There is some overlap, however. The choice of geographic domain has a direct effect on the dimension of priors for the number of wavelet decomposition levels, the starting point for the equatorial normal modes, etc. ...
This image illustrates several points. The top figure (A) is typical of the result of the process; a zonal (u) wind field at half-degree resolution. Panel (B) is the divergence of the total wind field. Panel (C) is the spectra along each line of latitude (there are 96 lines of latitude) for the final product. The amplitude of each wavenumber is plotted as a single point, the mean of all 96 estimates is plotted as a line. Panel (D) is the same as Panel C except the input data is the best available NWP product (which is used in the data assimilation). The slanted red lines in C,D are identical and represent a slope of k^(-5/3), which is consistent with theory at these latitudes. Note how the NWP product does not have realistic variance at the high wavenumbers. full-size figure
The gross structure of the scripts comes from the way I had to do things on the IBM's. At one point, you were supposed to RUN in the General Parallel FileSystem (GPFS), but you WERE NOT supposed to COMPILE anything there. So, there is a crummy cd;copy-code,compile- // cd;run structure. In order to support "restart"ing, you had to make a "cookie" file and query it in at the shell level to see if the script needed to resubmit itself ... all very un-elegant.
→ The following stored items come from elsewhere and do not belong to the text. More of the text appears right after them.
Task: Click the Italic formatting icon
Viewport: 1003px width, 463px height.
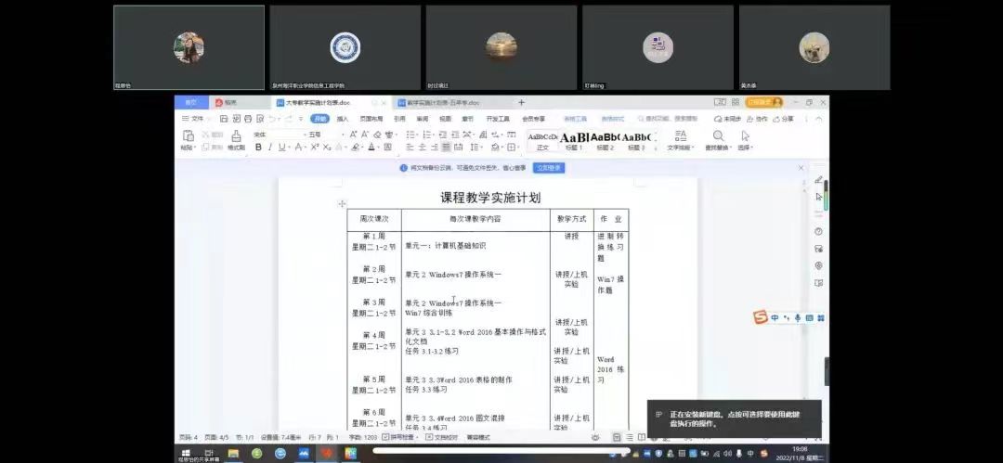Action: pos(270,148)
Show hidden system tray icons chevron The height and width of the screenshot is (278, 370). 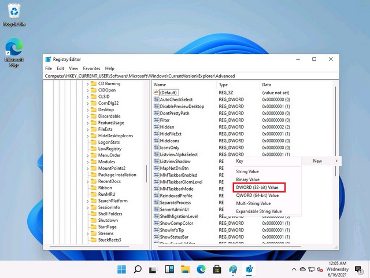[294, 269]
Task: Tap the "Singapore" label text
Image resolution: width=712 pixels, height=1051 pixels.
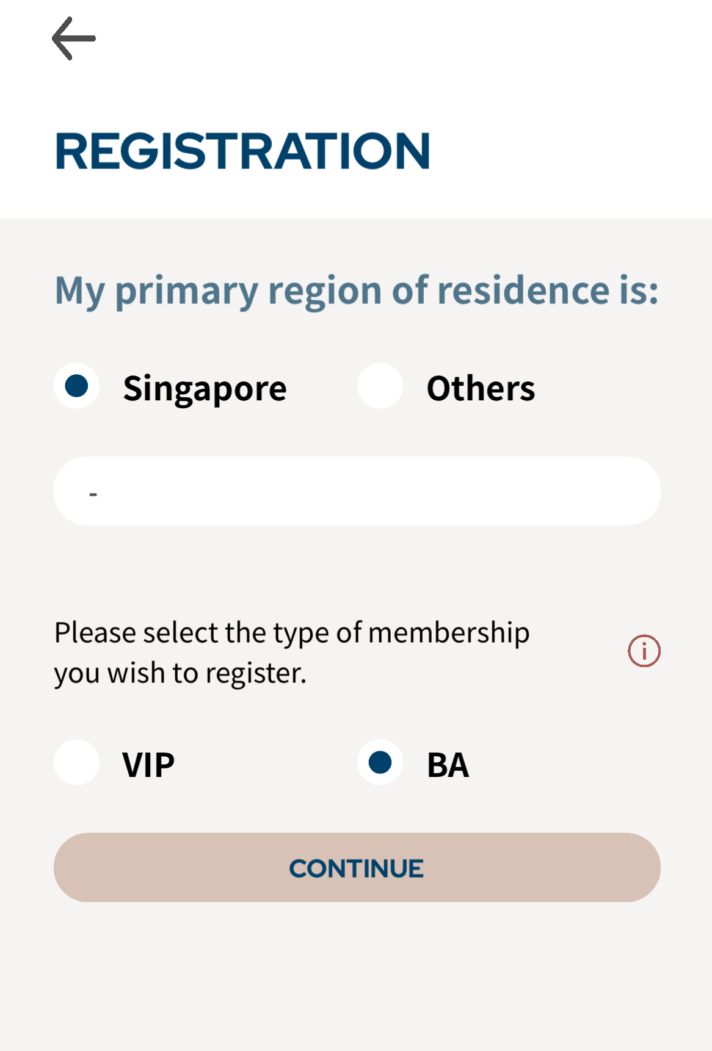Action: click(x=205, y=389)
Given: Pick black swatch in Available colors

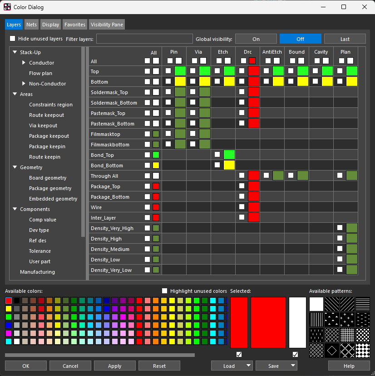Looking at the screenshot, I should coord(17,301).
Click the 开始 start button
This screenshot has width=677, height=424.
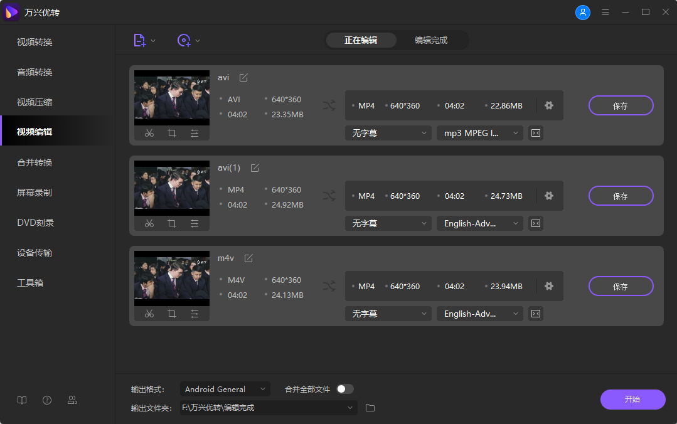click(632, 400)
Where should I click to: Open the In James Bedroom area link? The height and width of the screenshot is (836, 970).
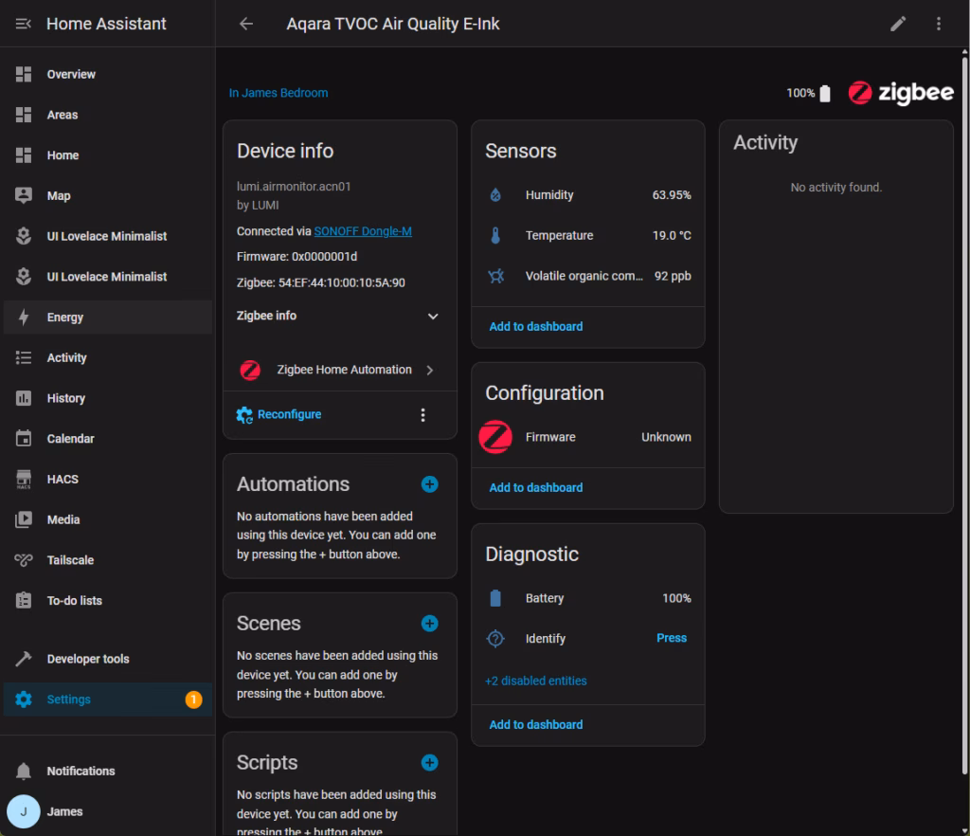coord(278,93)
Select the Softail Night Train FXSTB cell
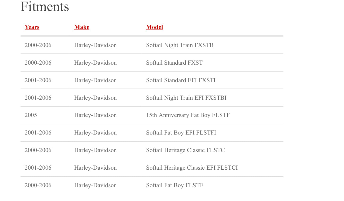 coord(180,45)
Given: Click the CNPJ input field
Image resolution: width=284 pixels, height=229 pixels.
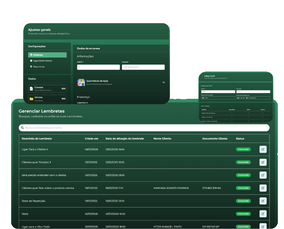Looking at the screenshot, I should pos(98,67).
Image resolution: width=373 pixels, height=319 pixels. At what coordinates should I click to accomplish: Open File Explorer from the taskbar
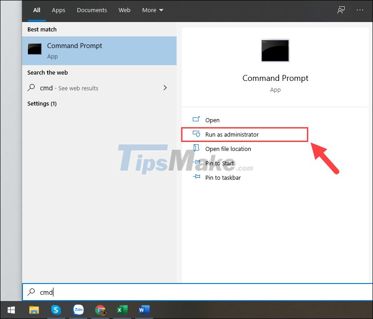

I create all of the input namelist files as "here" documents in the script and the output filenames are all unique.
Should you run on the IBMs it is to your advantage to make sure the wall_clock_limit is appropriate. I burned through MANY GAU's when I had an incompatible library and tried to use MPI. Even my little test cases ran for the entire 6 hours ... on multiple processors.
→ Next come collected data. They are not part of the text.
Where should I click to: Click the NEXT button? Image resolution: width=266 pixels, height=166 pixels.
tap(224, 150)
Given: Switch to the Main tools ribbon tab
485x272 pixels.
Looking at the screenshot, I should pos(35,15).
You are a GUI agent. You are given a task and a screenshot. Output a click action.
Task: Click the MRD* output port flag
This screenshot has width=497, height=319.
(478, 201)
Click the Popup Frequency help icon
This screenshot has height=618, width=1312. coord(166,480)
Do "everything" in one go. Can only run for up to 6 hours on NCAR's IBM's. No restart capability.
Multiple-step philosophy. Restartable. GibbsInit.csh creates geometry and priors in first step, makes a "state" file. GibbsBlend[U,V].csh reads that state file and iterates until it is finished or time runs out. If time runs out, it creates another state file and resubmits itself. Repeat as needed.
Here's the tricky part.
The NWP data is the NCEP GDAS FNL data -- 1degree resolution. The files are the result of [/fs/cgd/home0/thoar/Winds/]GetNCEPwinds.csh which reads the NCEP grib files and uses "wgrib" to slice, dice and reformat the data into IEEE (big-endian) files with no header. Each file has one day's worth of data ... i.e. 00Z, 06Z, 12Z and 18Z The filenames are "gdas.fnlYYYY.MM.DD.UV.F00.ieee" where YYYY MM DD is the year, month and day, respectively. These files are read by SUB_GetNWP.F90 which has some CPP directives to try to locate these files on different filesystems.
The NWP data are archived at NCAR through an automatic widget which sometimes fails if the network is down, for example. Rigorously checking to make sure all timesteps are present is a worthwhile exercise.
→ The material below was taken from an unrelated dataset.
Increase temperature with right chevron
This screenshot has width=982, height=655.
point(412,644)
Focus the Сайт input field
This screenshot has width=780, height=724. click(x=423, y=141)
For no particulary compelling reason, we are using the RSS Ku2000-series bmaps. The files are the result of [goldhill:/home/thoar/QuikSCAT/]GetQuikSCATwinds.csh This fundamentally reads the RSS datafiles with the RSS-supplied read routine and extracts a single wind from each WVC for just the tropics and writes out another (big-endian) IEEE file (in the format established long ago by Jan, Ralph, and myself). The filenames are "Ku2000equat_xxxxxx.ieee", where xxxxxx is the (zero-filled) orbit number. The IEEE files are then read by SUB_GetKU2000.F90. That routine also has CPP directives to facilitate finding the files.
We were using the RSS Ku2000-series bmaps. The files are the result of [goldhill:/home/thoar/QuikSCAT/]GetQuikSCATwinds.csh This fundamentally reads the RSS datafiles with the RSS-supplied read routine and extracts a single wind from each WVC for just the tropics and writes out another (big-endian) IEEE file (in the format established long ago by Jan, Ralph, and myself). The filenames are "Ku2000equat_xxxxxx.ieee", where xxxxxx is the (zero-filled) orbit number. The IEEE files are then read by SUB_GetKU2000.F90. That routine also has CPP directives to facilitate finding the files.
In order to determine what is ocean and what is not (for an arbitrary domain); an elevation dataset is needed. This should work unless you are trying to predict winds in Death Valley, Houston, New Orleans, or the Netherlands :) The successor to the ETOPO5 dataset is available on the MSS -- DSS759.2. The function LandMask reads the local version of the dataset (called TerrainBaseData.ascii) and checks the immediate vicinity of the prediction gridpoint for elevations above zero. If the percentage of the vicinity is above some threshhold, I call it "land". Your mileage will vary.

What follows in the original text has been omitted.